**** DOCUMENT EXCERPT

17. The second rear frame portion (107) as claimed in claim 16, said second member (110) being configured to be disposed at the rear of a rear wheel axle (not shown). , Description:TECHNICAL FIELD
[0001] The present subject matter relates generally to a vehicle. More particularly but not exclusively the present subject matter relates to a frame assembly of said vehicle.
BACKGROUND
[0002] Generally, a frame, also known as a chassis, is the main supporting structure of the vehicle to which all the parts are attached. In a two-wheeled vehicle, generally the frame structure of the vehicle is made up of metal structure, where many sheet-metal brackets, tubes and rods are joined to form the frame structure. The frame structure supports a number of vehicle parts like a fuel tank, a seat, a tail lamp mounting, a pillion handle, and the like. So, the construction of the frame structure has to be such that it facilitates the mounting of various vehicle parts without interfering with other neighbouring parts. This requirement makes the design of the frame structure complex, as the frame structure is to be juxtaposed cum disposed around the vehicle parts.

BRIEF DESCRIPTION OF THE DRAWINGS

[0003] The details are described with reference to an embodiment of a saddle type two wheeled vehicle along with the accompanying figures. The same numbers are used throughout the drawings to reference similar features and components.
[0004] Figure 1(a) exemplarily illustrates a side view of a two-wheeled vehicle.
[0005] Figure 1(b) exemplarily illustrates a chain adjuster with a spacer.
[0006] Figure 1(c) exemplarily illustrates a fuel tank assembly with a charging port.
[0007] Figure 2 exemplarily illustrates a frame assembly for a saddle type two-wheeled vehicle with other parts and panels removed.
[0008] Figure 3 exemplarily illustrates a side view of a partial frame assembly of the two-wheeled vehicle as per the present invention.
[0009] Figure 4 exemplarily illustrates exploded perspective view of the first rear frame portion and the second rear frame portion.
[00010] Figure 5 (a) exemplarily illustrates the perspective top view of the first rear frame portion with flattened ends as part of frame assembly.
[00011] Figure 5 (b) exemplarily illustrates a perspective view of the second rear frame.
[00012] Figure 6 exemplarily illustrates an exploded view of the first rear frame portion and the second rear frame portion.

********
**** COLLECTED DATA

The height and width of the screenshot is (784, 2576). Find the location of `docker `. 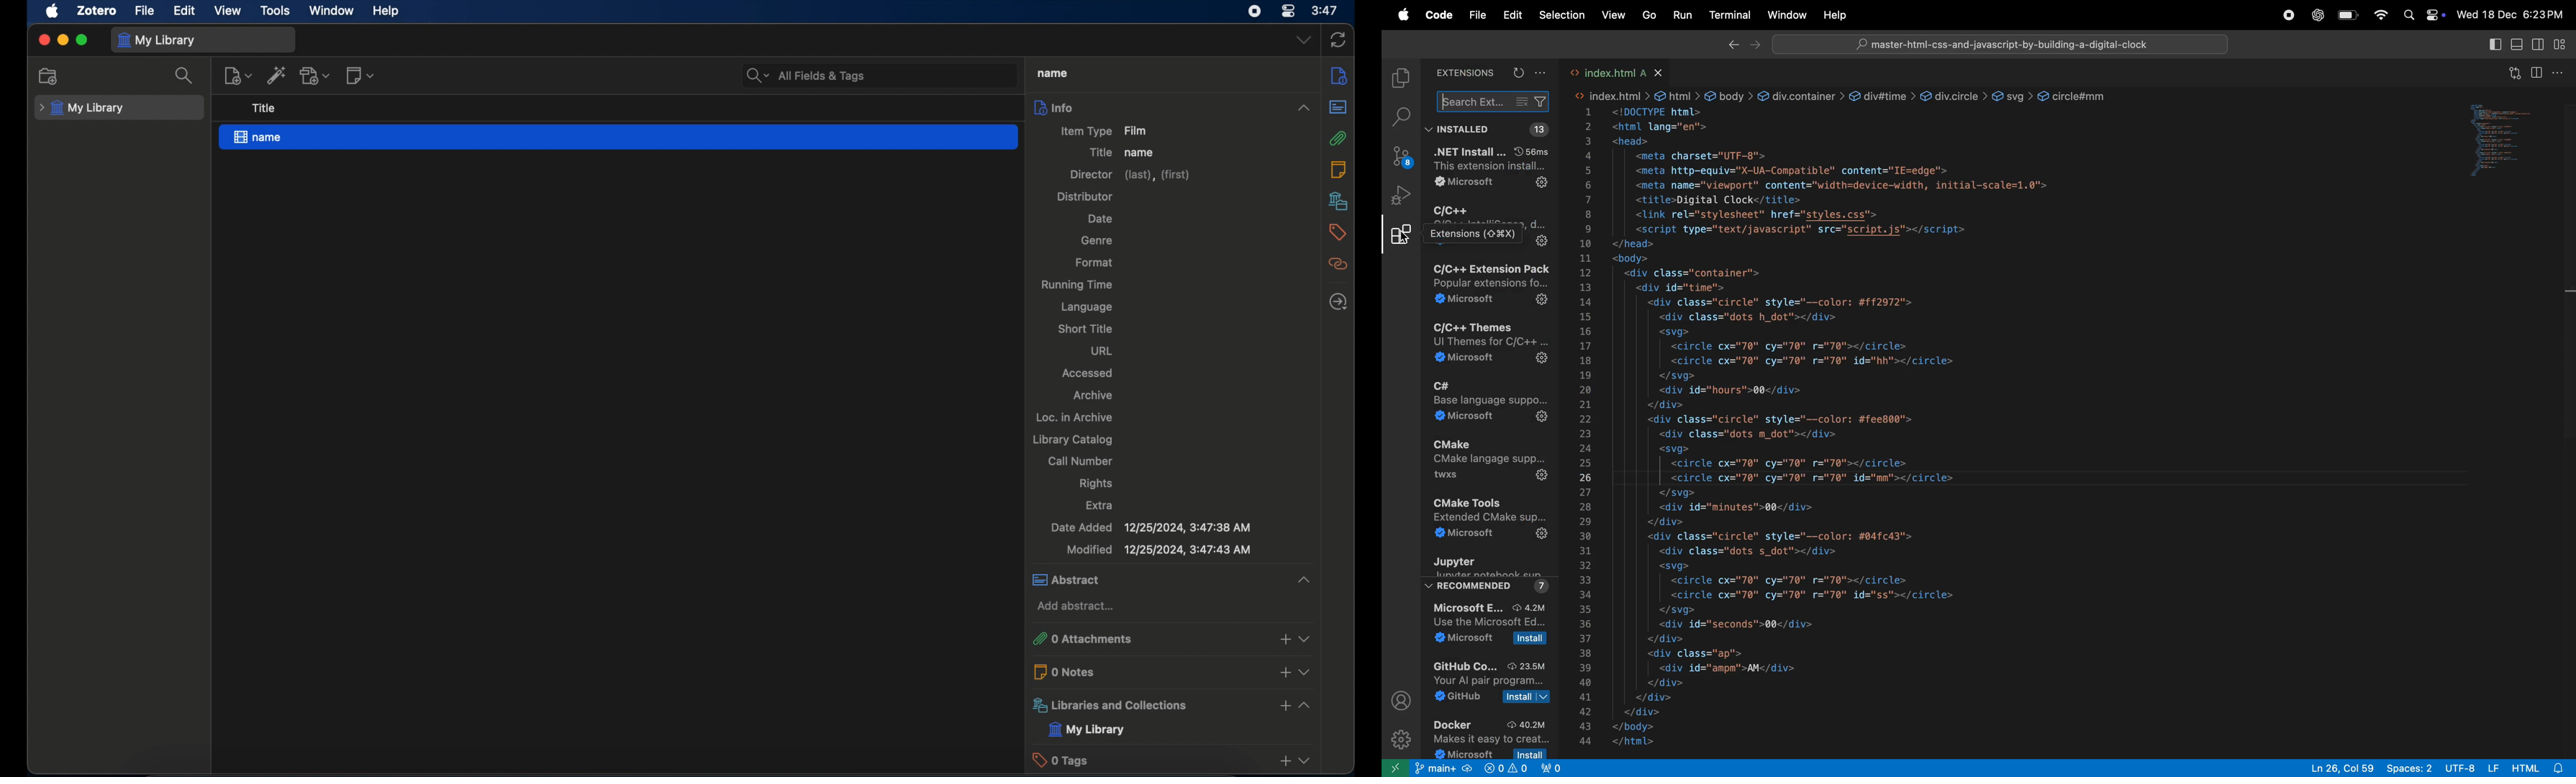

docker  is located at coordinates (1490, 736).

********

In the vehicle frame text, which vehicle parts are named as being supported by the frame structure? The material plays no part here.

TASK OUTPUT —
- A fuel tank
- A seat
- A tail lamp mounting
- A pillion handle